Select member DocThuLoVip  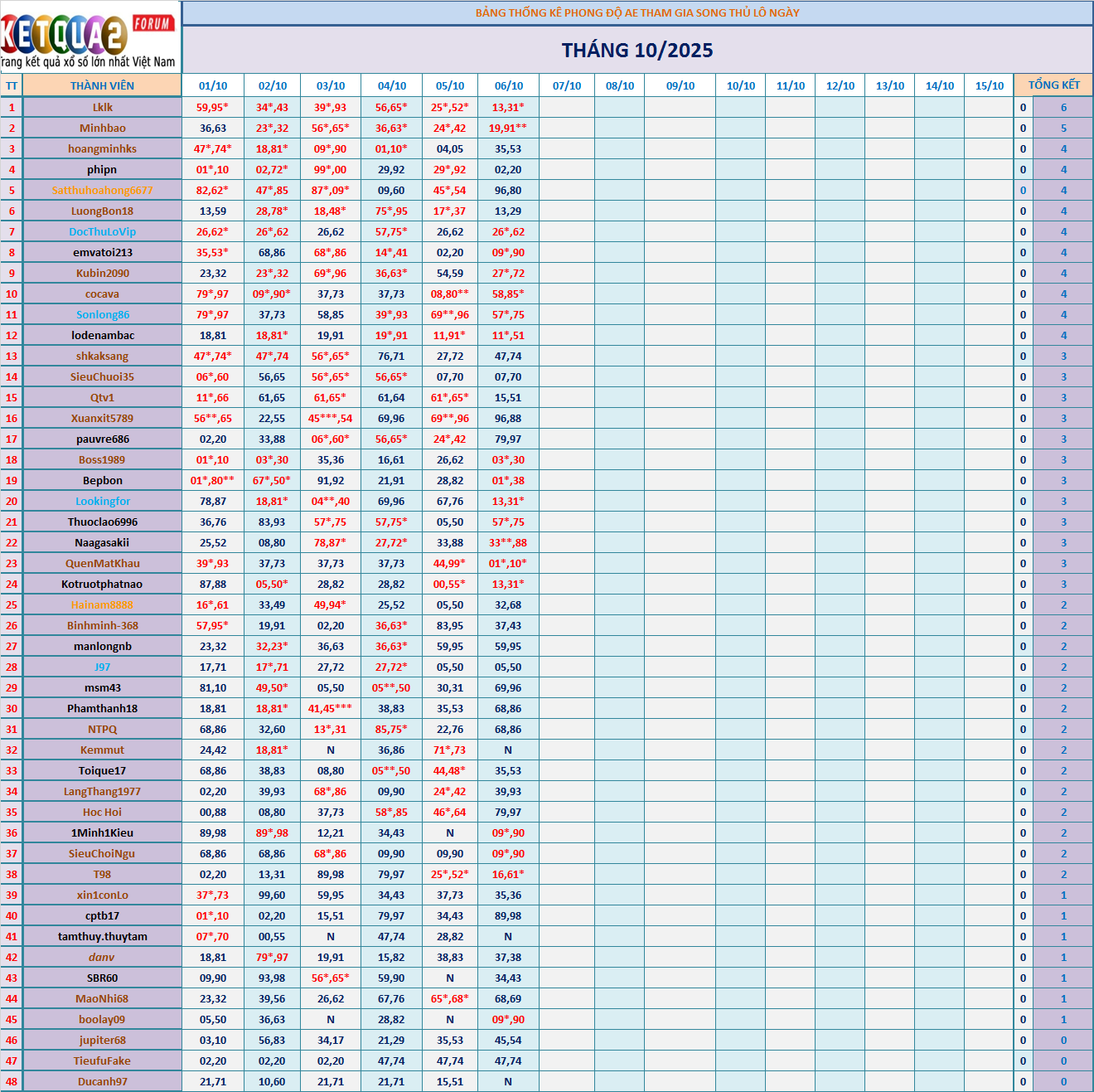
==
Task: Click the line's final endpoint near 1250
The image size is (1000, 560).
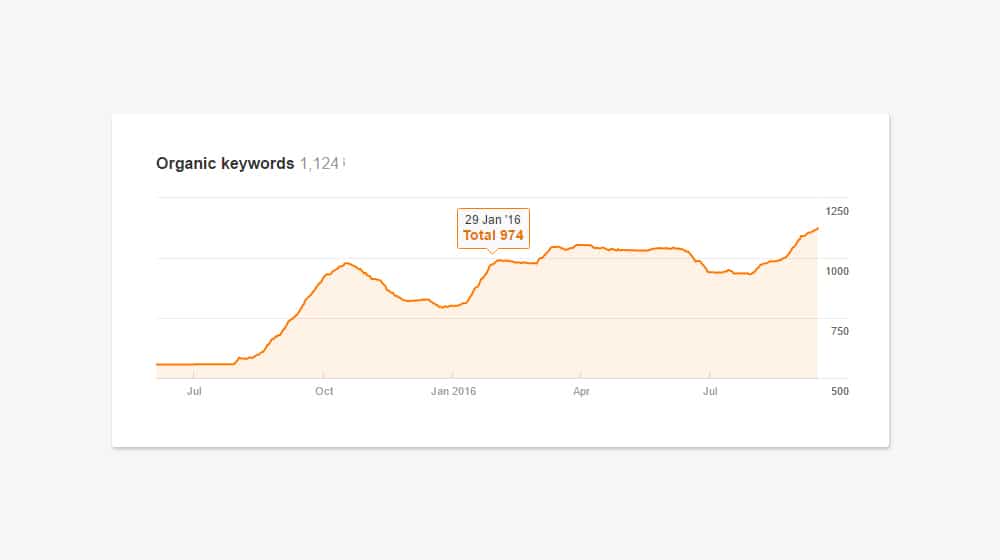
==
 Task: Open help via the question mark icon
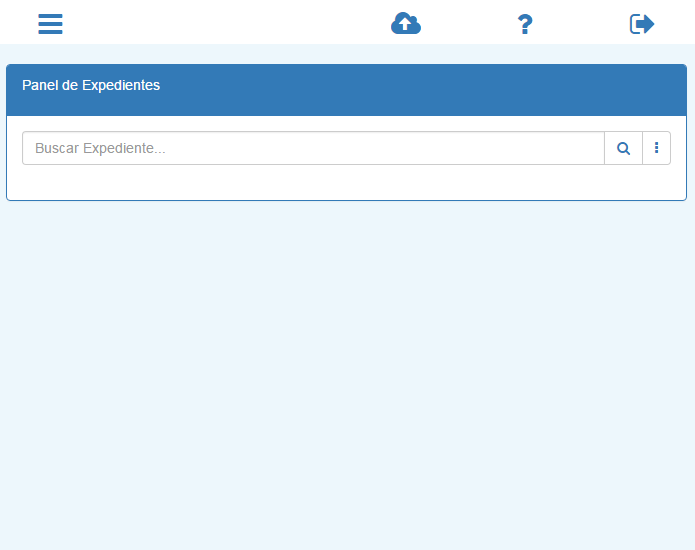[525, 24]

Problem description | Using the entries above, repeat only the lines from the one containing "Task: Click the" through the one containing "The image size is (1000, 560).", end lines included.

Solution for this problem |
Task: Click the line's final endpoint near 1250
The image size is (1000, 560).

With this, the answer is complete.